** Opening MATERIALS PROVIDED block **

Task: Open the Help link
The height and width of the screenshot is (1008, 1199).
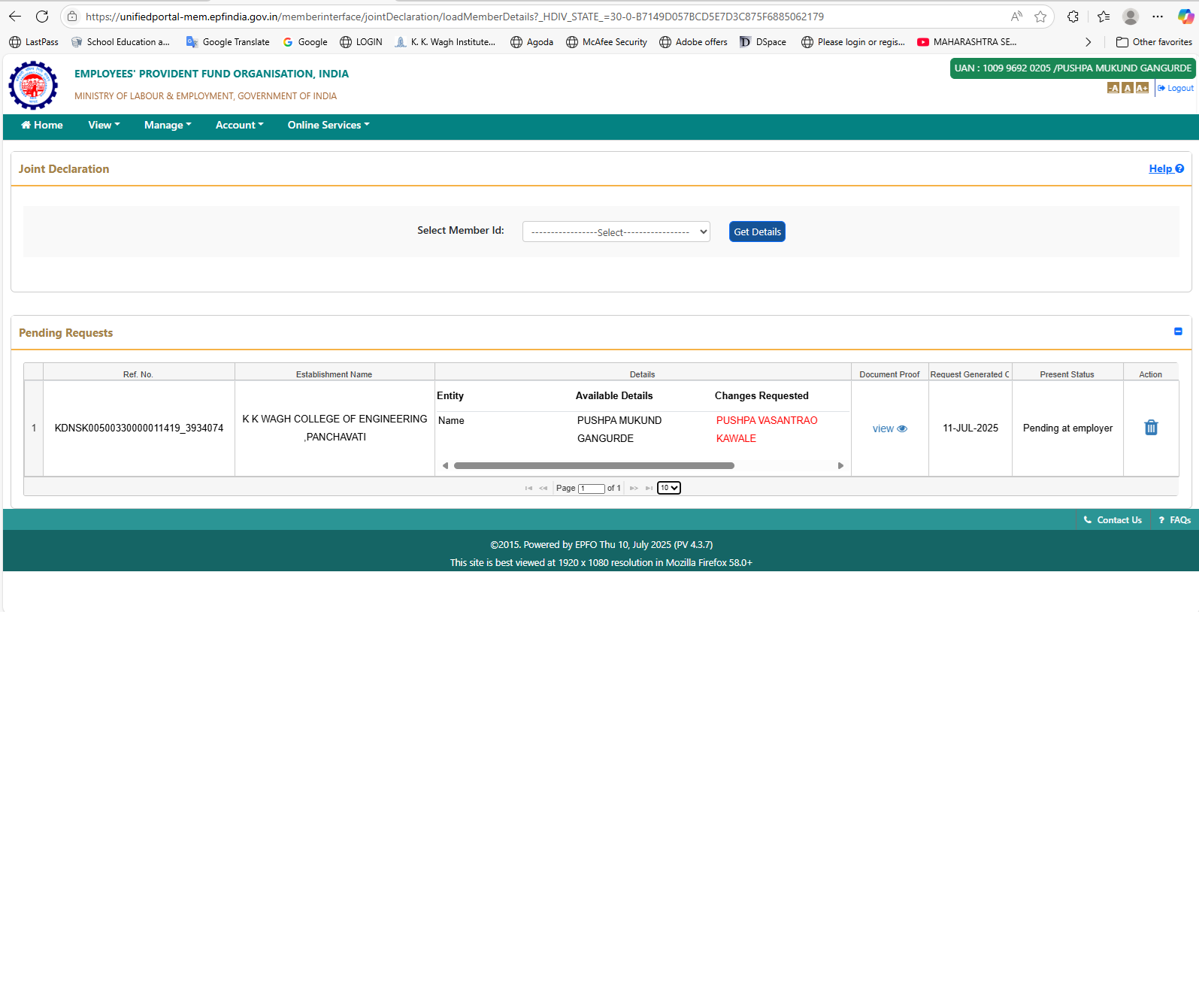Action: 1165,169
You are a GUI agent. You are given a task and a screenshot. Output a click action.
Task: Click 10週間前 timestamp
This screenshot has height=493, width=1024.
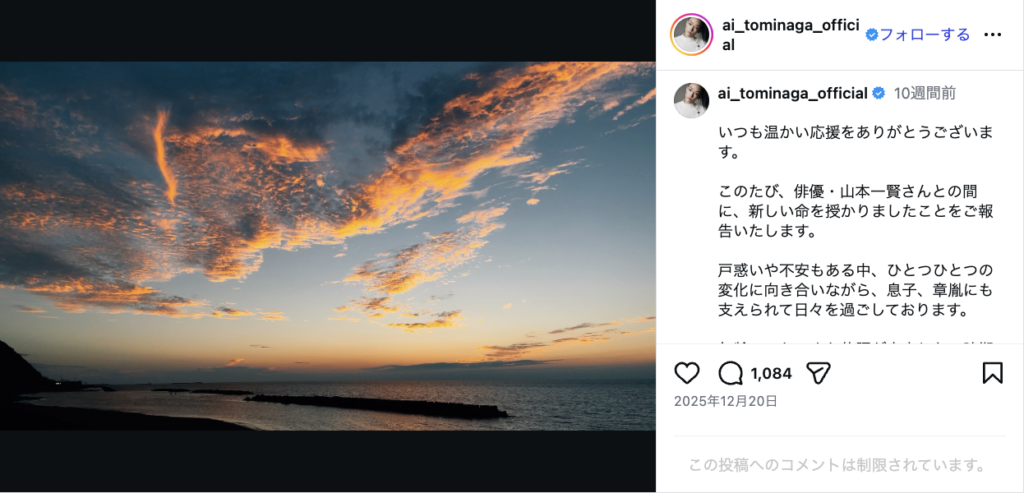click(925, 93)
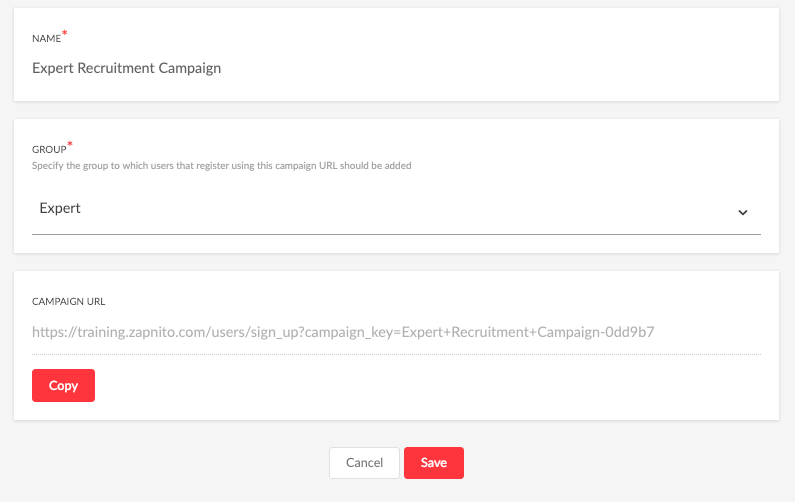The width and height of the screenshot is (795, 502).
Task: Click empty space right of Copy button
Action: click(400, 386)
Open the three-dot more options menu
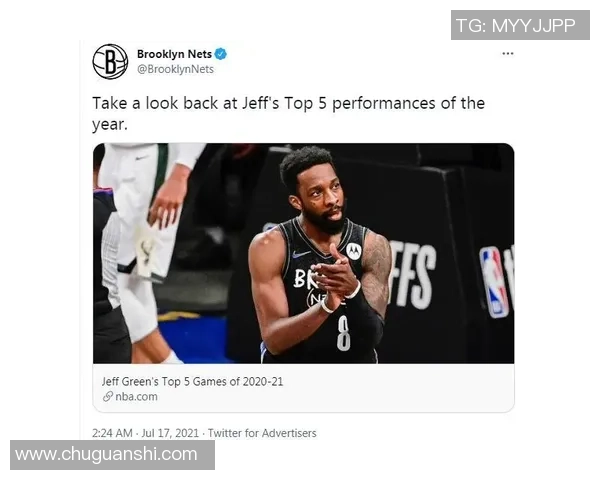Image resolution: width=600 pixels, height=480 pixels. click(x=507, y=54)
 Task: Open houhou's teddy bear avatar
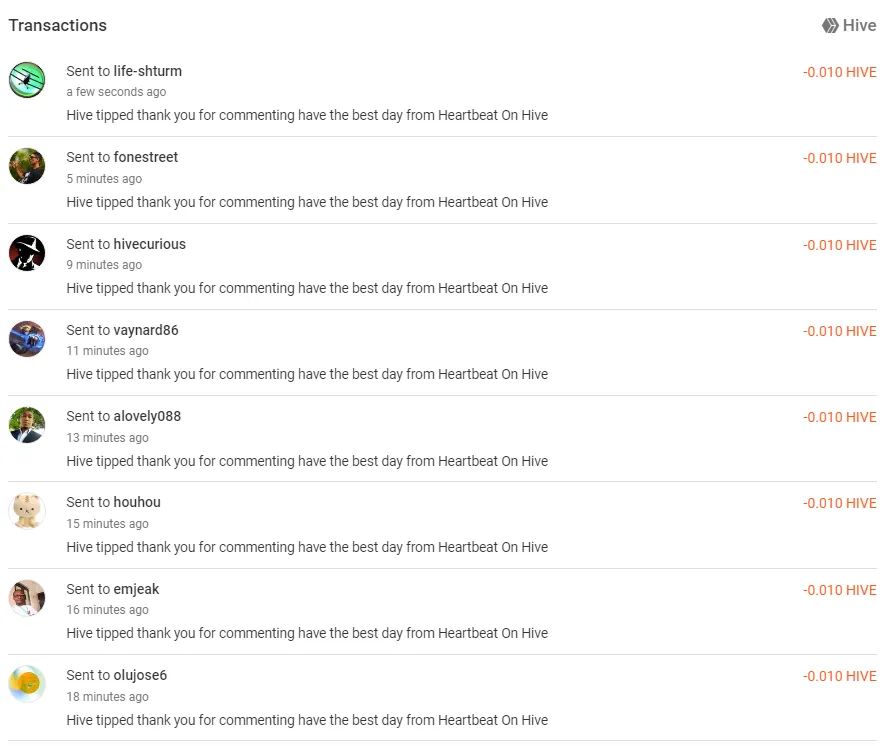pyautogui.click(x=27, y=511)
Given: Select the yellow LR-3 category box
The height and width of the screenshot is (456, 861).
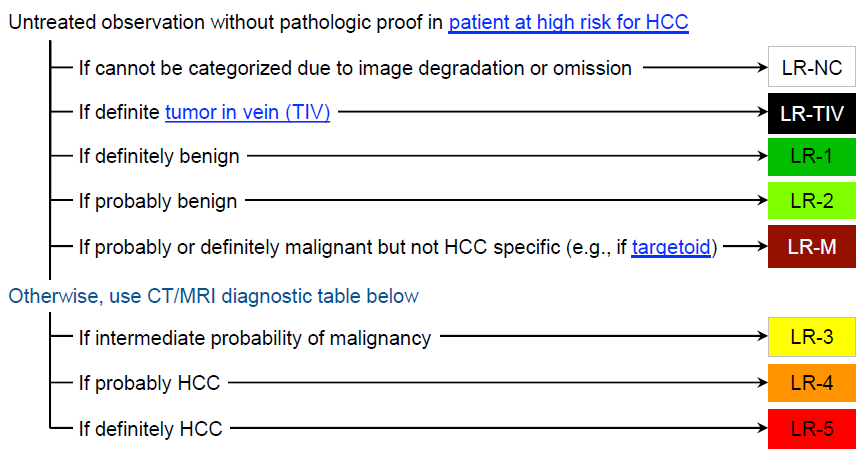Looking at the screenshot, I should (x=812, y=337).
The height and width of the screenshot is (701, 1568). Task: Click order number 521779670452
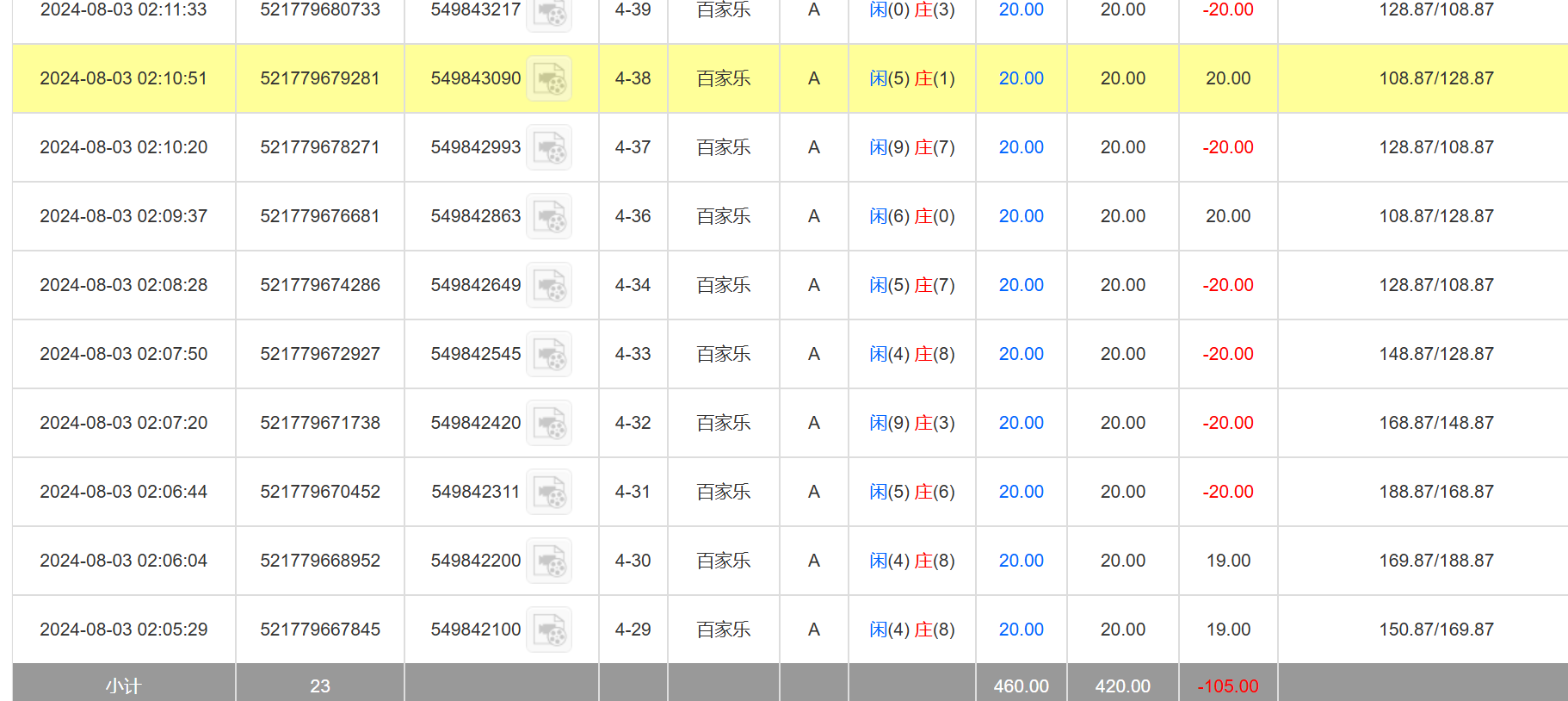pos(320,492)
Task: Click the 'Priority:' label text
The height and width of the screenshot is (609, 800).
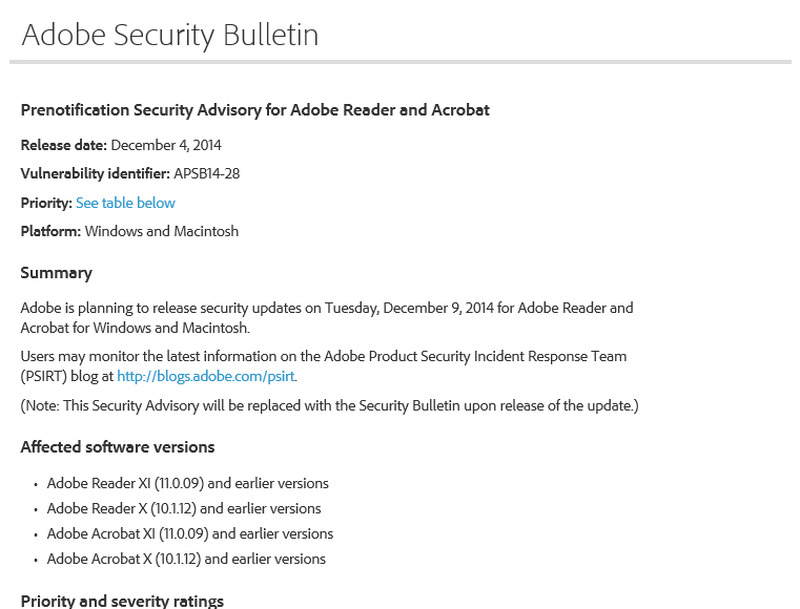Action: [46, 203]
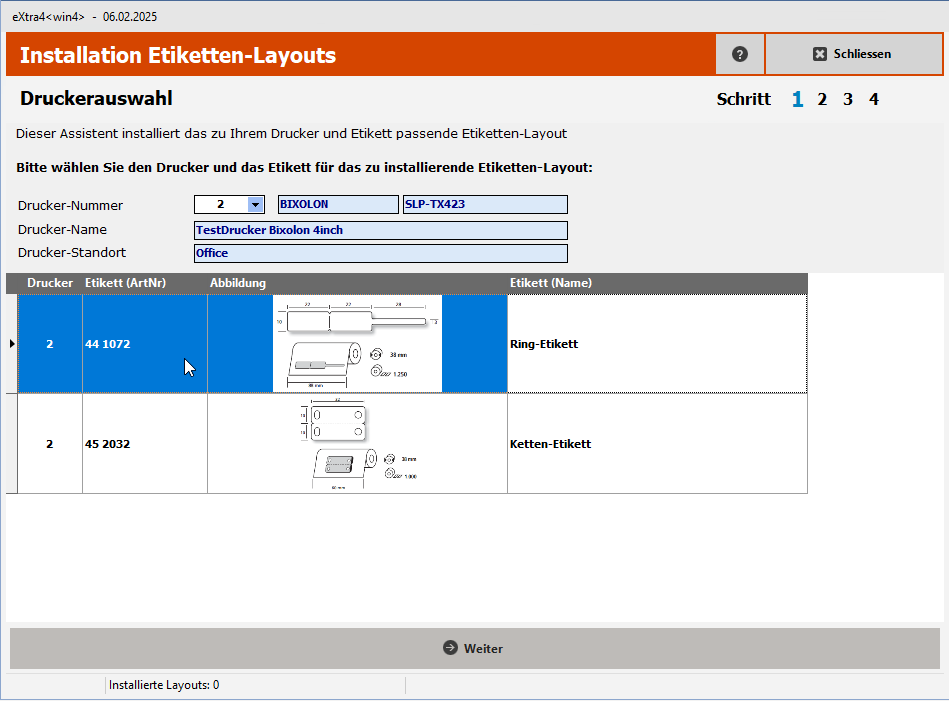Screen dimensions: 949x701
Task: Click the BIXOLON manufacturer field
Action: (x=337, y=204)
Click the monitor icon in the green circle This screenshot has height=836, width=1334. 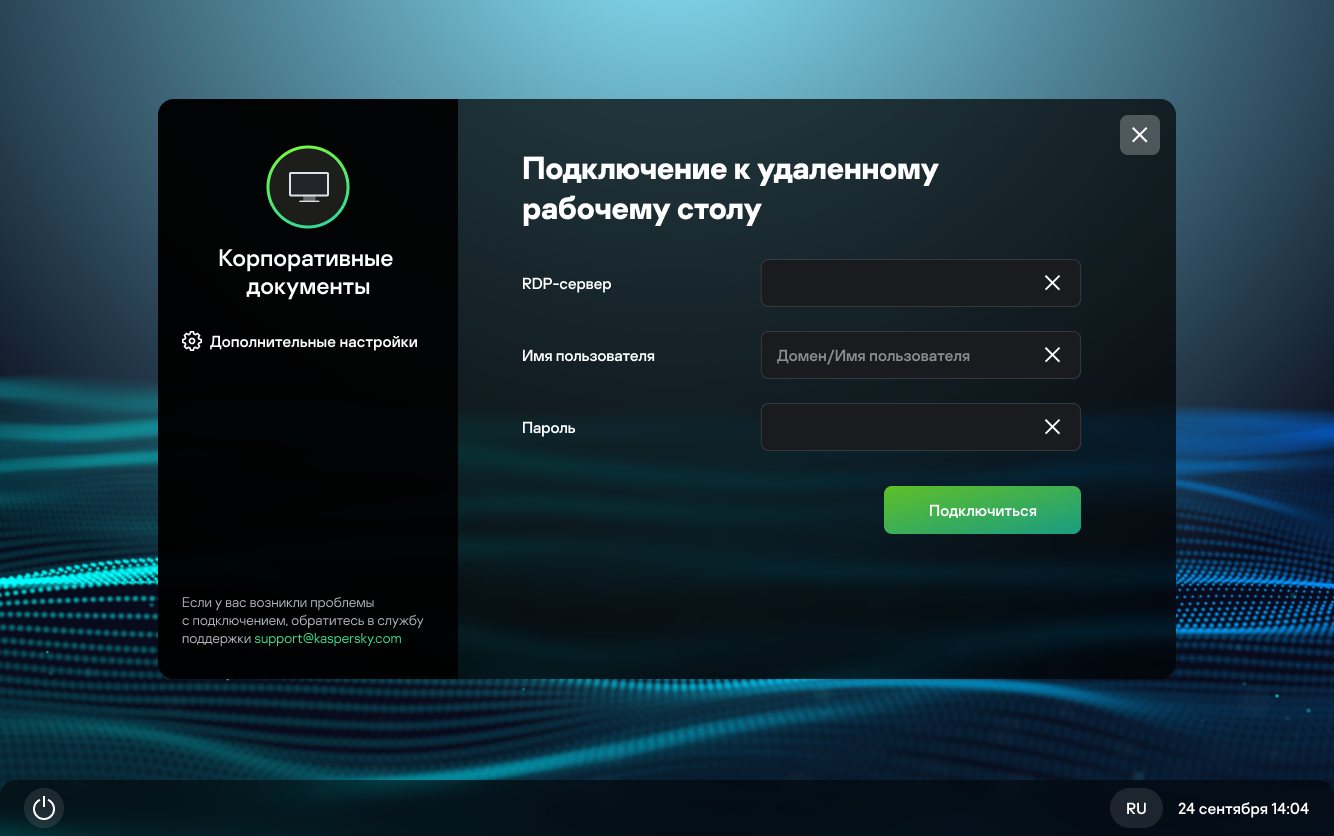coord(308,186)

** Closing MATERIALS PROVIDED block **

TASK DETAILS
Look above for the line with "The height and width of the screenshot is (456, 861)." and the line with "Task: Click the 'Priority:' label text", then restate exactly those two lines and all lines between them, with no pictures.

OUTPUT FOR THIS TASK
The height and width of the screenshot is (456, 861).
Looking at the screenshot, I should (x=812, y=337).
The height and width of the screenshot is (701, 1568). Task: Click order number 521779670452
pos(320,492)
Task: Click the 'Priority:' label text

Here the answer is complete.